GIVEN RECORDS:
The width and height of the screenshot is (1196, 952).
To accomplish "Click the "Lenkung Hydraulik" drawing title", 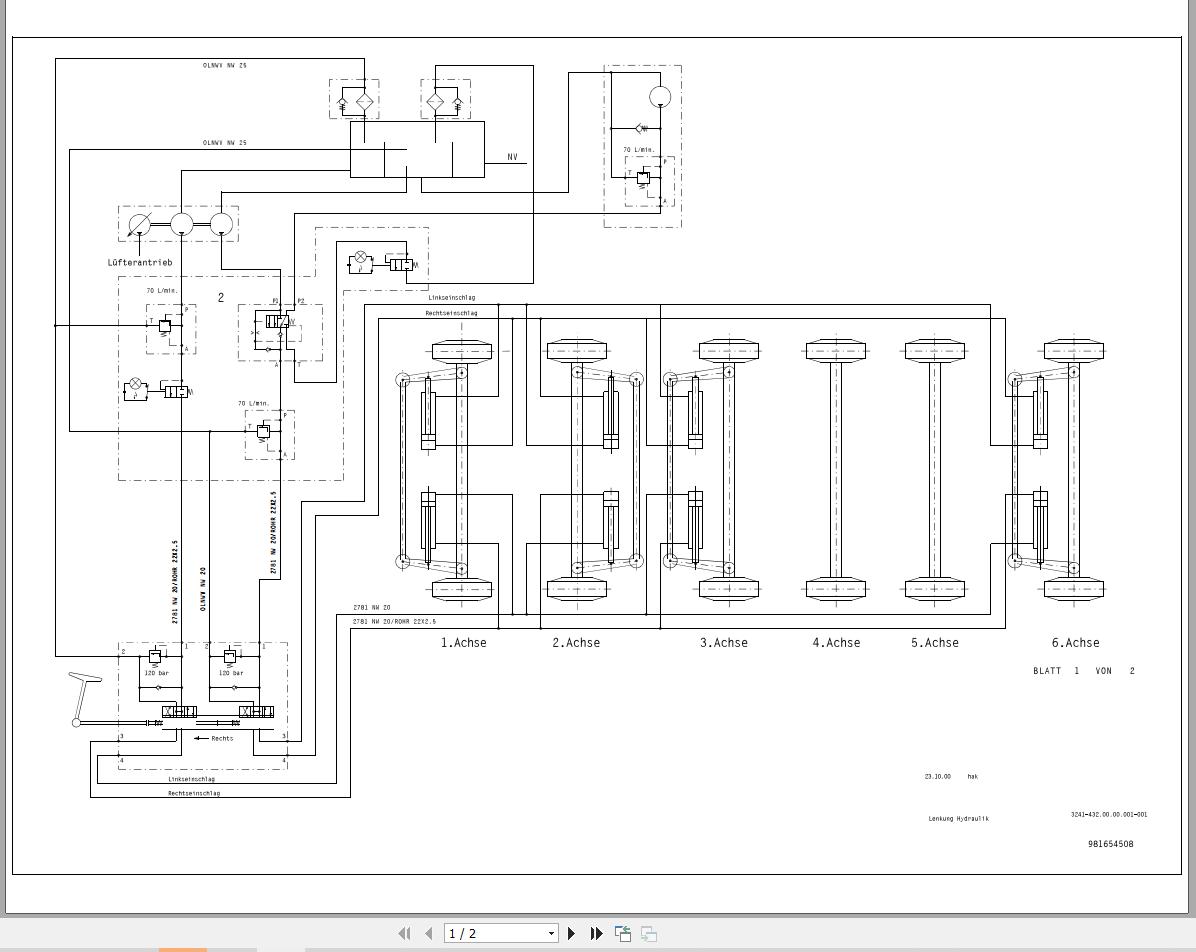I will pos(958,819).
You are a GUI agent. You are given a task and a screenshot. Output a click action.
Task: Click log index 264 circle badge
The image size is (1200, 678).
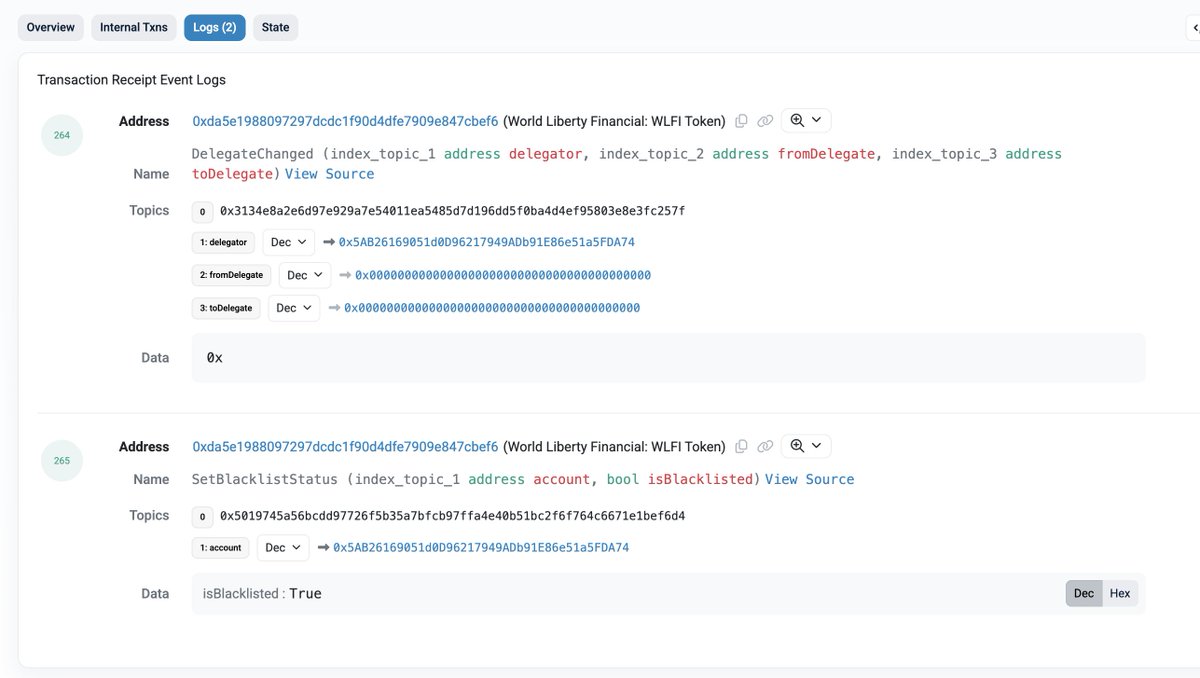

TASK STATEMENT: Pick up at the line containing "You are a GUI" and copy each line exactly until the data ends, including that last line; copy no pictures.

ANSWER AREA:
You are a GUI agent. You are given a task and a screenshot. Output a click action.
Task: Click log index 264 circle badge
The image size is (1200, 678).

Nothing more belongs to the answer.